A summary of the usage of generics in Java

2020-04-01 03:55:40
OfStack

This example summarizes the use of generics in Java. Share with you for your reference. The details are as follows:

1 basic use


public interface List<E> {
 void add(E);
 Iterator<E> iterator();
}

Generics and subclasses

Child is a Child of Parent, List< Child> But not List< Parent> The subclass.
Therefore: List< Object> List = new ArrayList< String> () is wrong.
If the above is correct, then:


List<String> ls = new ArrayList<String>(); //1
List<Object> lo = ls; //2
lo.add(new Object()); // 3
String s = ls.get(0); // 4 That will be object convert string Will fail.

3 wildcards

For 2 reasons, the following implementation does not work for coordinating the output of the set


void printCollection(Collection<Object> c) {
 for (Object o: c) {
 // do something
 }
}

Therefore, you need the wildcard ? :


void printCollection(Collection<?> c) {
 for (Object o: c) { // 1
 // do something
 }
} // ok

Here the & # 63; The type is unknown, but any Object is an Object, so the 1 in the above example is correct. But the following example is wrong:


void add(Collection<? extends MyClass> c) {
 c.add(new MyClass()); // wrong
} // ok

The reason is also clear, ? Extends MyClass indicates that the type is a subclass of MyClass, but the type is not known

4. Generic methods

The above example can be implemented as:


<T> add(Collection<T> c, T t) {
 c.add(t);
}

The compiler will help with the translation of the type without compromising the semantics.

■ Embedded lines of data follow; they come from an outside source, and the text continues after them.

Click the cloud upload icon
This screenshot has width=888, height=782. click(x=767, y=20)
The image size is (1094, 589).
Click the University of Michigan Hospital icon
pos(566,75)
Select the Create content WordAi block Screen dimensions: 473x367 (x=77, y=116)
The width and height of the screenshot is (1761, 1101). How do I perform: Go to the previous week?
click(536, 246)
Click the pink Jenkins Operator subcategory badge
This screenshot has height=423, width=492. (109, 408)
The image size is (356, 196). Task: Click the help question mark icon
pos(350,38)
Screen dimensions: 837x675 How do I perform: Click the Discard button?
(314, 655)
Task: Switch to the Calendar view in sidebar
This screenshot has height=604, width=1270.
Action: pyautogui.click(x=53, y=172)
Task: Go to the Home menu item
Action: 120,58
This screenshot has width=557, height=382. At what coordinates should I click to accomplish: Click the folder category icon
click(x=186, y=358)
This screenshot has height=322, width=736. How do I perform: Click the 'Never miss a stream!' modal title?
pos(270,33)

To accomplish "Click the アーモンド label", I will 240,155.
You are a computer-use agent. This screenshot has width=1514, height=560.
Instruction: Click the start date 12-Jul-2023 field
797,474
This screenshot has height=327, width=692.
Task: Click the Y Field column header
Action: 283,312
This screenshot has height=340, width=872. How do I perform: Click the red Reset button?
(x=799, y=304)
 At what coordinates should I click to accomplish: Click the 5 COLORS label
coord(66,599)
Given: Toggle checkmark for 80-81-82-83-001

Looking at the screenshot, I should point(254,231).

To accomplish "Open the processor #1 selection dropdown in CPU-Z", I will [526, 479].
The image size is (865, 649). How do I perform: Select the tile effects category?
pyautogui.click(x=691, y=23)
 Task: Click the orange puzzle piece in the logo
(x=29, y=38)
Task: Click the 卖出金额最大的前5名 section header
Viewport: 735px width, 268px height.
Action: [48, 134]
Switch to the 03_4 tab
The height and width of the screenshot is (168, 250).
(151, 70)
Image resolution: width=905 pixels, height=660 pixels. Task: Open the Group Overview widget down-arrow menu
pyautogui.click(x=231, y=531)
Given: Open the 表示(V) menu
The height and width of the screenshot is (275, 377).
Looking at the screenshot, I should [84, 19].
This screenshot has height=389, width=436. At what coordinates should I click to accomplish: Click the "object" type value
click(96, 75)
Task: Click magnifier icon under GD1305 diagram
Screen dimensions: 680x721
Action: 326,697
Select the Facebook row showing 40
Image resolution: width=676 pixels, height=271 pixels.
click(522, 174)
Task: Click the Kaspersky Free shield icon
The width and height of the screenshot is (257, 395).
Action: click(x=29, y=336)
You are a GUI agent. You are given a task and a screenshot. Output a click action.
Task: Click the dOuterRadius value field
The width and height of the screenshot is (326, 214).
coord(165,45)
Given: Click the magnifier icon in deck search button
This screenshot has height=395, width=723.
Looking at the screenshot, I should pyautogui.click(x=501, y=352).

5. Generic runtime comparison


List<String> l1 = new ArrayList<String>();
List<Integer> l2 = new ArrayList<Integer>();
System.out.println(l1.getClass() == l2.getClass()); // true

Because generic classes always run the same.

6 generic array (may cause type insecurity)

List<String>[] lsa = new ArrayList<String>[10]; // error

If possible, this can lead to type insecurity. Such as:


Object o = lsa;
Object []oa = (Object[])o;
List<Integer> li = new ArrayList<Integer>();
li.add(new Integer(3));
oa[1] = li;
String s = lsa[1].get(0); // runtime error

I hope this article has been helpful to your Java programming.